Wenceslao llegó hace años desde la provincia de Granma, empujado por la bonanza de los campos de La Cuba, la empresa donde, dice, permanecerá el resto de su vida, porque “es buena y si trabajas ves el resultado y ganas bastante dinero. Anteriormente yo jamás había visto en mi bolsillo 884 pesos en una quincena y fue eso lo que cobré en la pasada”, comenta entre el asombro y la alegría.

Unos segundos para subir a la mole con esteras; Wenceslao acelera y explica, sin dejar de atender la altura de la cuchilla de 12 toneladas que, aliada de la fuerza de gravedad, tiende a acomodarse sobre el terreno.

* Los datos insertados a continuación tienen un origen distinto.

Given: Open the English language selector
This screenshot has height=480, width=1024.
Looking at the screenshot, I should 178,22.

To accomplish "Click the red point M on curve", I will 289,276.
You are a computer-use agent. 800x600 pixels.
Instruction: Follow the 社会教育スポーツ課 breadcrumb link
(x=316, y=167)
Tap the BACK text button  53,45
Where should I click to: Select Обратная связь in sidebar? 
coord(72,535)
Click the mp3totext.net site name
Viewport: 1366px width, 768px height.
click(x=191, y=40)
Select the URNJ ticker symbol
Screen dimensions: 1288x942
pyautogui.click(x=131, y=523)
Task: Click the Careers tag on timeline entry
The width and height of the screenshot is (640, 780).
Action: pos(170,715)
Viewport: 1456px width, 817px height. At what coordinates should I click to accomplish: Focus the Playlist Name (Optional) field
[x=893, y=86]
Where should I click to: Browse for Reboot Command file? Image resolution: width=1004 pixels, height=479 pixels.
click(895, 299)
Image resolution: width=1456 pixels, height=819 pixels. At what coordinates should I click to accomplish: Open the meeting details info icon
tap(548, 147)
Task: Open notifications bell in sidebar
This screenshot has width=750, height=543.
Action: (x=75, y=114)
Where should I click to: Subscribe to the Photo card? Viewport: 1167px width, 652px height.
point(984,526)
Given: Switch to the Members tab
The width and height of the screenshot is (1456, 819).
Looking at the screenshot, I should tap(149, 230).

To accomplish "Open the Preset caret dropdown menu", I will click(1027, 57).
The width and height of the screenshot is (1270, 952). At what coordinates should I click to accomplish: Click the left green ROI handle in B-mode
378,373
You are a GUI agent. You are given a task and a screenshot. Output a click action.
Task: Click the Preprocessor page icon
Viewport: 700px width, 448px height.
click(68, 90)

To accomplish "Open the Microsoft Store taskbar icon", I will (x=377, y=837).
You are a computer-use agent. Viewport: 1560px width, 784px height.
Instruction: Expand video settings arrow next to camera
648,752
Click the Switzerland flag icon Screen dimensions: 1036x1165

“Debes de estar al tanto del más mínimo detalle, porque el buldoceo no solo es bajar la cuchilla y darle pa`lante al equipo. Uno debe mantenerla a cuatro o cinco centímetros de altura para tumbar el marabú y no ocasionarle daño al terreno, al menos así lo hago, porque aquí nacerán los frijoles más lindos del mundo, como en las anteriores áreas que yo he buldoceado”.

Y ese yo, pudiera malinterpretarse o, simplemente, interpretarse con algo de altisonancia, de gente autosuficiente acostumbrada más a decir que a hacer.

Nada más alejado de la realidad, Wenceslao, como ya deben imaginar, es el rey del buldoceo y por su causa, todos los días, el monte recibe a la mañana con muchos metros cuadrados sin marabú. “Más de 300 hectáreas he liberado en todo este tiempo, según me dijo el otro día Carlos Blanco, director de la empresa.

“Como te decía, buldocear no es tirar la cuchilla y darle pa’lante. Eso tiene su magia. Después que tumbas los arbustos, tienes que recogerlos con el buldócer y vas haciendo las pilas. A los cinco o seis días le das candela. Inmediatamente otro equipo de gran potencia pasa la picadora de 14 000 libras, o siete toneladas, que es lo mismo; se prepara el terreno y se siembra los frijoles”.

Otros segundos para bajar de la mole de hierro, porque a Wenceslao le cuesta trabajo detenerse; él continúa y la emprende contra el monte, porque todavía queda mucho por hacer en las tierras de La Cuba.

Tal vez cuando los frijoles estén sobre la mesa, pocos recuerden la lucha entre Wenceslao y el marabú; el uno tratando de exteminarlo, y el otro esquivando la cuchilla para sobrevivir en un cerco que cada vez se le hace más pequeño.